Lonely Mountains: Downhill
Trials Rising might come to mind when thinking about biking games in 2019, but the upcoming Lonely Mountains: Downhill is taking a quieter approach to the genre. The third-person experience opts for pedal mountain biking rather than motorized power, forgoing Trials’ fireworks and bombastic setpieces. Instead, Lonely Mountains drops you at the top of stylized versions of real-world mountains, tasking you with a simple goal: reach the bottom.
The paths down each mountain are not straightforward – every slope offers branching paths that convene at checkpoints where you save your progress.
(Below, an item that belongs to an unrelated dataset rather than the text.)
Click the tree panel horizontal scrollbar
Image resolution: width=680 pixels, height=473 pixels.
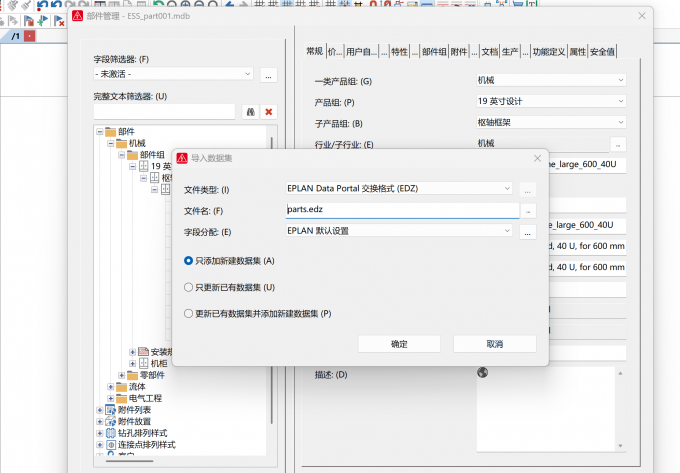tap(129, 461)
If you crash, you restart at your last checkpoint at the time you initially reached it. You can take the clearly defined, safer routes where you’re less likely to crash, or try to find hidden shortcuts by prayerfully hopping down the sides of cliffs. Shortcuts aren’t always easy to discover and require some experimentation (a.k.a. crashing), but they significantly cut down the time it takes to reach each checkpoint. Lonely Mountains: Downhill will be a paradise for speedrunners who enjoy the challenge of finding fast routes.
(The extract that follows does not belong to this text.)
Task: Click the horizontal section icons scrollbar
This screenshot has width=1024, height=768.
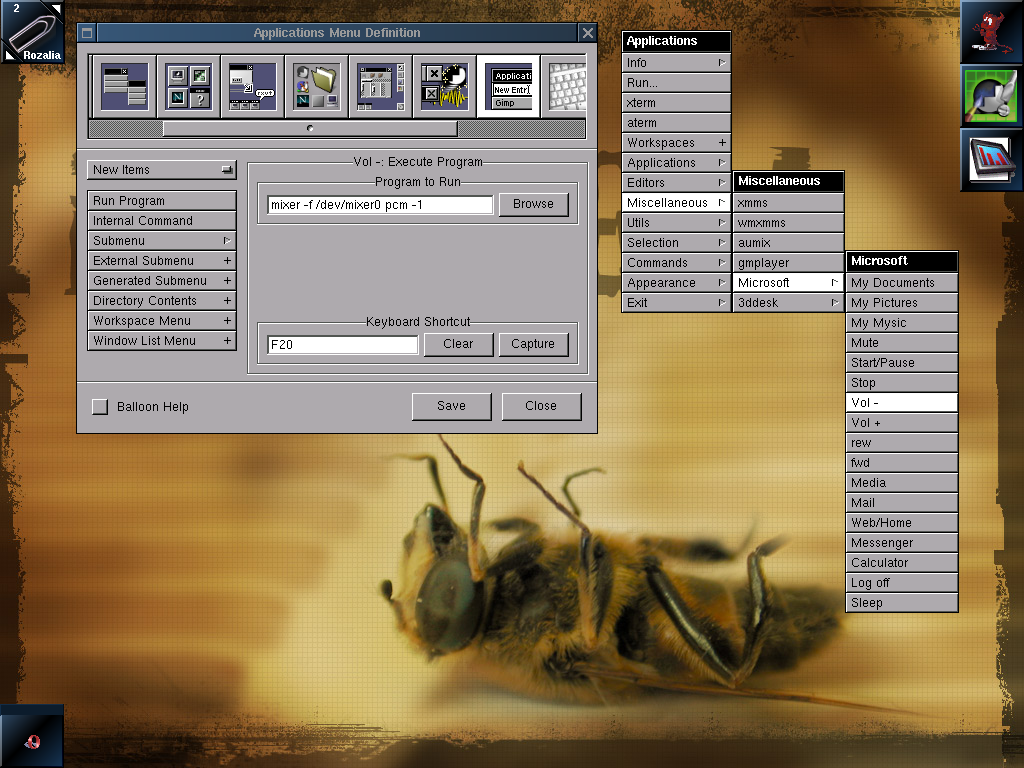Action: pyautogui.click(x=310, y=129)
Your main goal is always to reach the bottom of the mountain, but each location has an assortment of side objectives. Some are goal-based, like One-Life-Mode, which reduces you to one life; others are time-based, challenging you to race down the mountain as fast as possible. Completing these side objectives unlocks different bikes with varying stats. Some have lower stability and agility but offer higher shock absorption, which allows you to land trickier jumps when navigating shorter, off-the-beaten-path routes. Others can reach higher acceleration but have lower grip.
Completing each mountain’s side objectives rewards you with new bike parts, and you also unlock outfits for your avatar, paint jobs for your bike, and new mountains to descend. We tested our mettle on a whitewashed Alps mountainside, in addition to a sun-soaked, rocky path in Redmoor Peaks, Colorado. Unlike the Trials series, Lonely Mountains’ environments are quiet spaces. There are no spectators – no camera flashes. There’s no music, either, which helps build the game’s sense of solitude.
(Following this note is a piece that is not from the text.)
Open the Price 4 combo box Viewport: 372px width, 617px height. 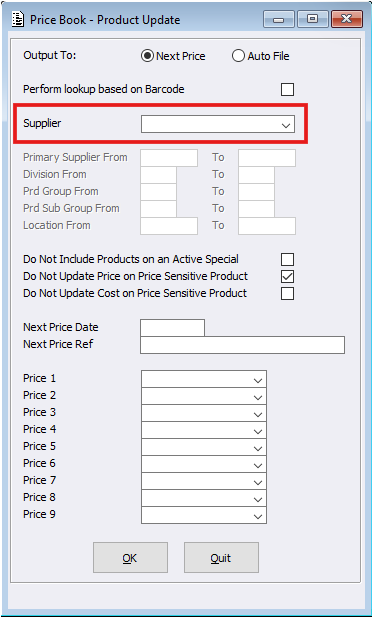(x=204, y=430)
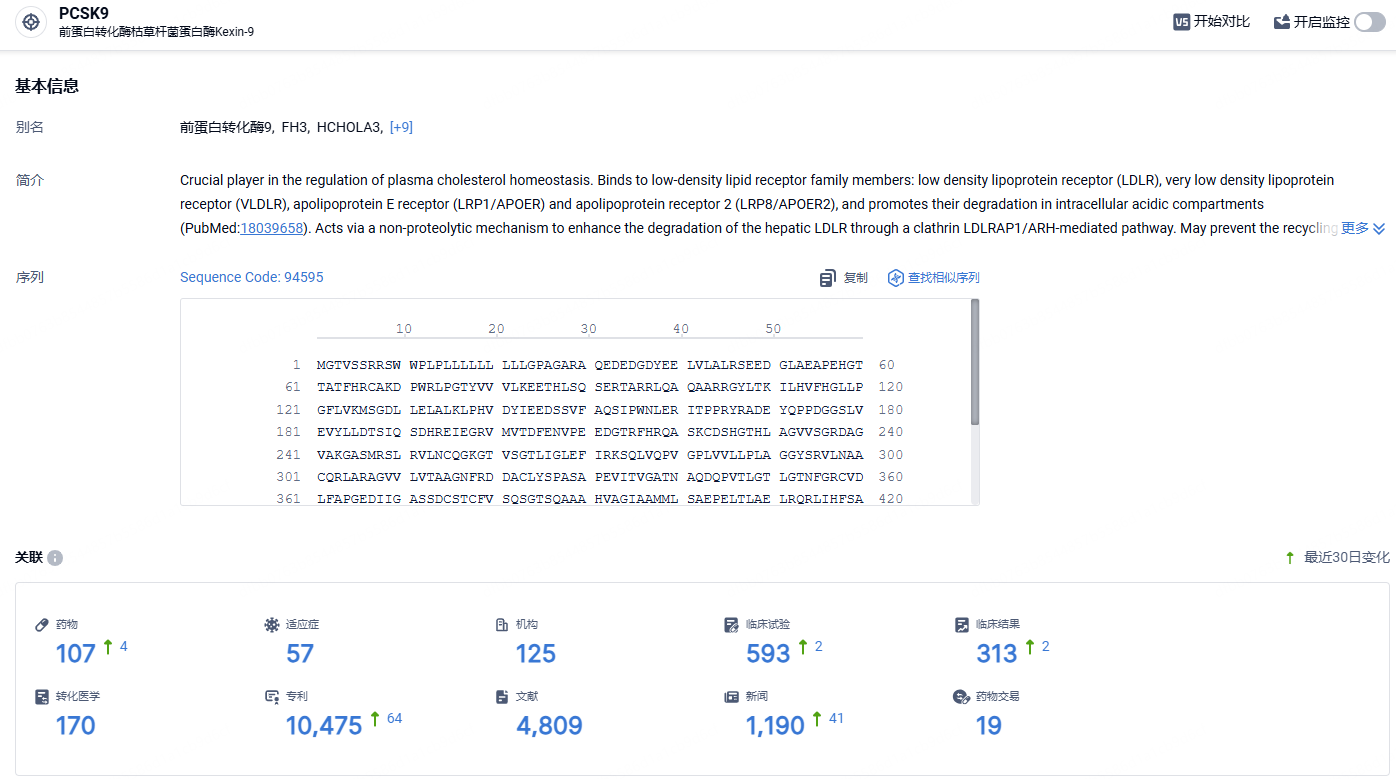Open Sequence Code: 94595 link
The width and height of the screenshot is (1396, 779).
click(x=252, y=277)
For as many moments of meditative ambience we experienced in our hands-on time, there were as many moments of intensity: we’d cheer when our bikes survived drops down cliff faces, and our muscles would tense when, instead of hitting the brakes every few yards, we’d flirt with acceleration down paths that we should have crashed on. Several times, we burst into laughter after crashing into a cactus or tree we thought we could avoid. Crashing and having to restart at checkpoints never felt punishing, but since we only experienced the game’s first two mountains, we’re curious to see if the difficulty at other locations feels equally fair.
Lonely Mountains Downhill launches later this year for PS4, Xbox One, Switch, PC, Mac, and Linux.